(Data supplied begins)

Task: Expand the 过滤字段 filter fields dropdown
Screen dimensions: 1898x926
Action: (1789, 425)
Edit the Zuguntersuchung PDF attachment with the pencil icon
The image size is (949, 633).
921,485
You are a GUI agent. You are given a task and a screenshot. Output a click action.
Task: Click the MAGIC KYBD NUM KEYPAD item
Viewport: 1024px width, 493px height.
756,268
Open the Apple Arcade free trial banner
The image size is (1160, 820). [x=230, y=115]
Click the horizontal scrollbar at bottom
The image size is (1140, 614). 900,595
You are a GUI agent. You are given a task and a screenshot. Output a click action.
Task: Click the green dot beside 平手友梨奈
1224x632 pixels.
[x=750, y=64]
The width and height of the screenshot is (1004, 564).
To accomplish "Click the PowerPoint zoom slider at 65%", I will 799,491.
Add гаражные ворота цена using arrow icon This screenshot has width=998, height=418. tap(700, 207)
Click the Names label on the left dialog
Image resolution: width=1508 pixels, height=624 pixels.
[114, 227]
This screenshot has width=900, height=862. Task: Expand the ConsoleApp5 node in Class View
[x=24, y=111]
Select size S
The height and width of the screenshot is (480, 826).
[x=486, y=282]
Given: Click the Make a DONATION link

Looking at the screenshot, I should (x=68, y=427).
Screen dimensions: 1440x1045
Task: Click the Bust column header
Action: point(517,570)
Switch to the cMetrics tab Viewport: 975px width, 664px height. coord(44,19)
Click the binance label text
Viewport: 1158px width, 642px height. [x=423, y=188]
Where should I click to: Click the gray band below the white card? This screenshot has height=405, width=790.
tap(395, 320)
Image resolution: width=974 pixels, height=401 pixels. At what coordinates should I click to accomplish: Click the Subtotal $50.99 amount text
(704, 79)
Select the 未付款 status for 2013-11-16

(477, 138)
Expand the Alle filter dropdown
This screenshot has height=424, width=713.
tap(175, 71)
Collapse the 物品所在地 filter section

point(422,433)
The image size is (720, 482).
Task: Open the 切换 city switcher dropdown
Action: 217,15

(Data supplied ends)

What is being asked:
Without changing a single character, repeat each record.

Output below:
Task: Expand the 过滤字段 filter fields dropdown
Screen dimensions: 1898x926
Action: (1789, 425)
Edit the Zuguntersuchung PDF attachment with the pencil icon
The image size is (949, 633).
921,485
You are a GUI agent. You are given a task and a screenshot. Output a click action.
Task: Click the MAGIC KYBD NUM KEYPAD item
Viewport: 1024px width, 493px height.
756,268
Open the Apple Arcade free trial banner
The image size is (1160, 820). [x=230, y=115]
Click the horizontal scrollbar at bottom
The image size is (1140, 614). 900,595
You are a GUI agent. You are given a task and a screenshot. Output a click action.
Task: Click the green dot beside 平手友梨奈
1224x632 pixels.
[x=750, y=64]
The width and height of the screenshot is (1004, 564).
To accomplish "Click the PowerPoint zoom slider at 65%", I will 799,491.
Add гаражные ворота цена using arrow icon This screenshot has width=998, height=418. tap(700, 207)
Click the Names label on the left dialog
Image resolution: width=1508 pixels, height=624 pixels.
[114, 227]
This screenshot has width=900, height=862. Task: Expand the ConsoleApp5 node in Class View
[x=24, y=111]
Select size S
The height and width of the screenshot is (480, 826).
[x=486, y=282]
Given: Click the Make a DONATION link

Looking at the screenshot, I should (x=68, y=427).
Screen dimensions: 1440x1045
Task: Click the Bust column header
Action: point(517,570)
Switch to the cMetrics tab Viewport: 975px width, 664px height. coord(44,19)
Click the binance label text
Viewport: 1158px width, 642px height. [x=423, y=188]
Where should I click to: Click the gray band below the white card? This screenshot has height=405, width=790.
tap(395, 320)
Image resolution: width=974 pixels, height=401 pixels. At what coordinates should I click to accomplish: Click the Subtotal $50.99 amount text
(704, 79)
Select the 未付款 status for 2013-11-16

(477, 138)
Expand the Alle filter dropdown
This screenshot has height=424, width=713.
tap(175, 71)
Collapse the 物品所在地 filter section

point(422,433)
The image size is (720, 482).
Task: Open the 切换 city switcher dropdown
Action: 217,15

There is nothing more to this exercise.